§ **Prompt**
Repeat the lines verbatim, starting from the line containing "You are a computer-use" and ending with the line containing "Looking at the", with both of those lines included. Keep the pictures out of your answer.

§ **Available records**
☆ ☆ ☆ ☆ ☆ ☆ ☆

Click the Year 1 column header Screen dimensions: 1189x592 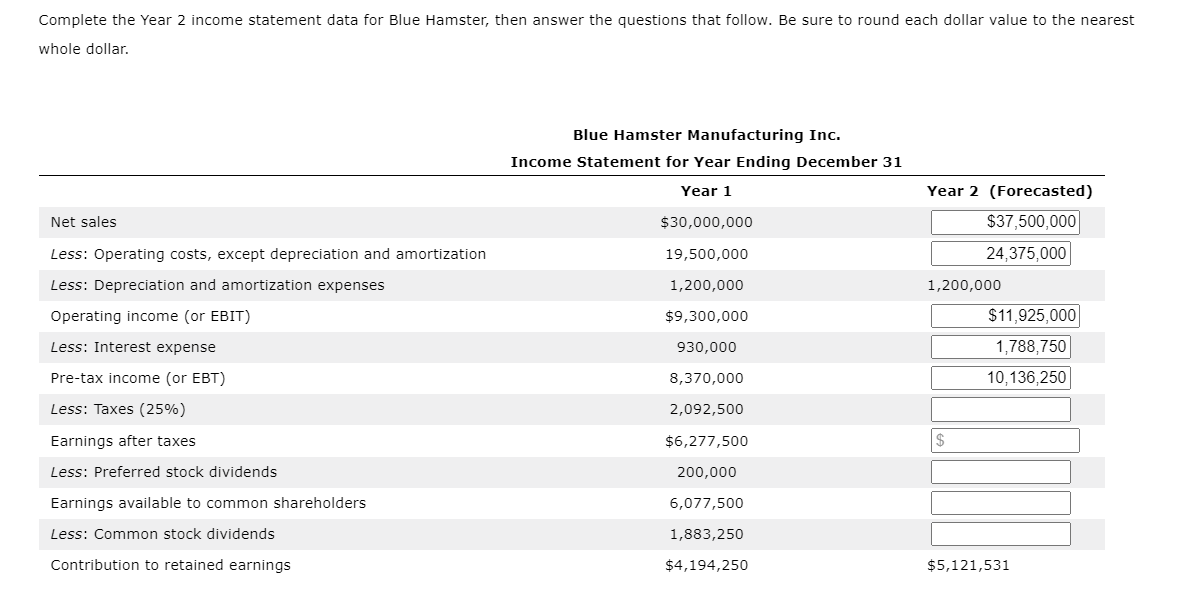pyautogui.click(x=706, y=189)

☆ ☆ ☆ ☆ ☆ ☆ ☆

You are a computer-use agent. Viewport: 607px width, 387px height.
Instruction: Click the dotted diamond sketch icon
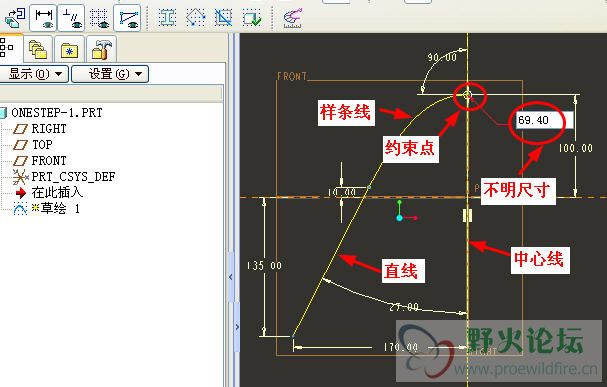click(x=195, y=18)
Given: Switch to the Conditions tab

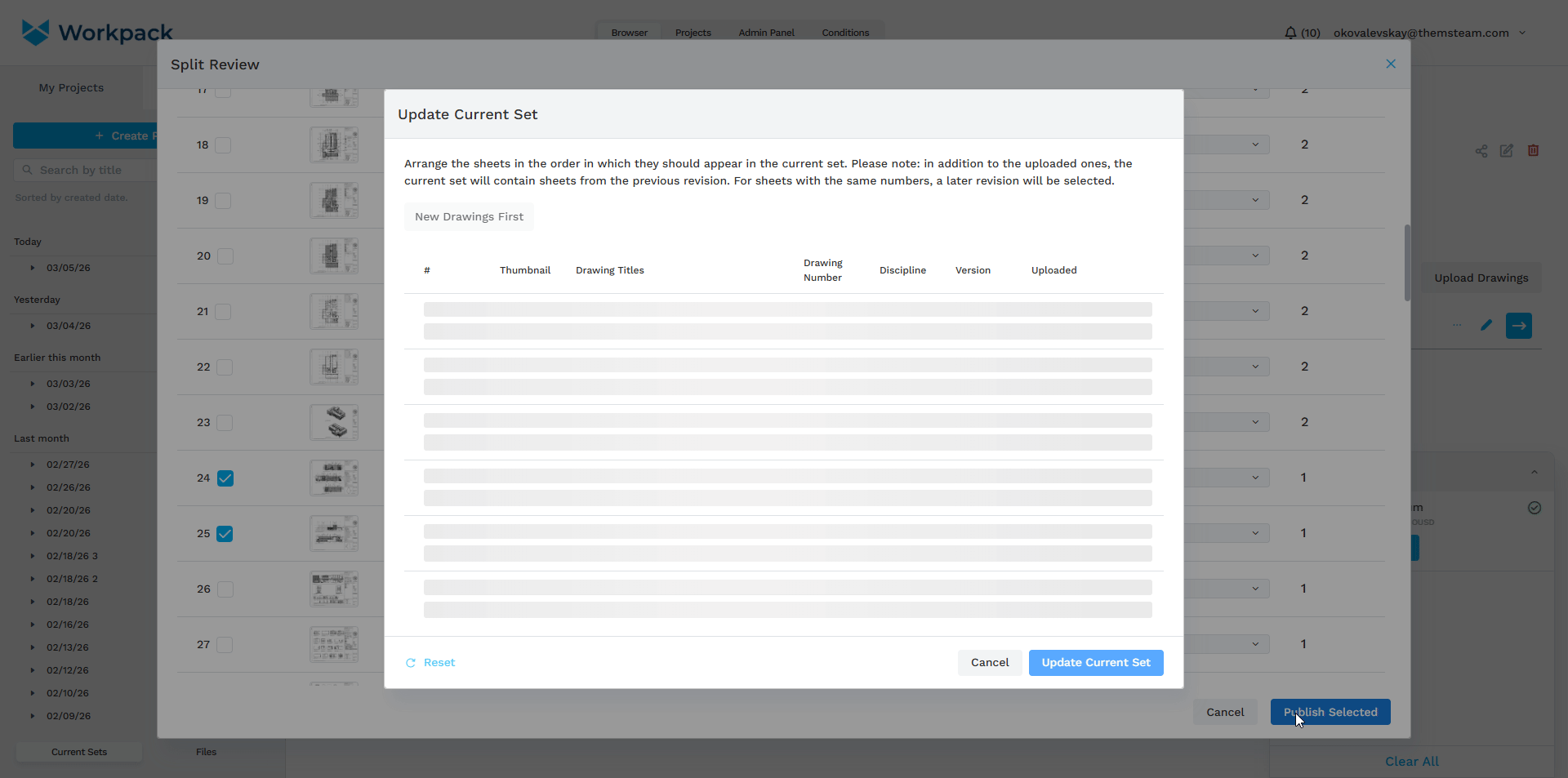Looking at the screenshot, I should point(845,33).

☆ ☆ ☆ ☆ ☆ ☆ ☆

§ **Exercise solution**
You are a computer-use agent. Viewport: 607px width, 387px height.
Instruction: Click the dotted diamond sketch icon
click(x=195, y=18)
Given: Switch to the Conditions tab

Looking at the screenshot, I should point(845,33).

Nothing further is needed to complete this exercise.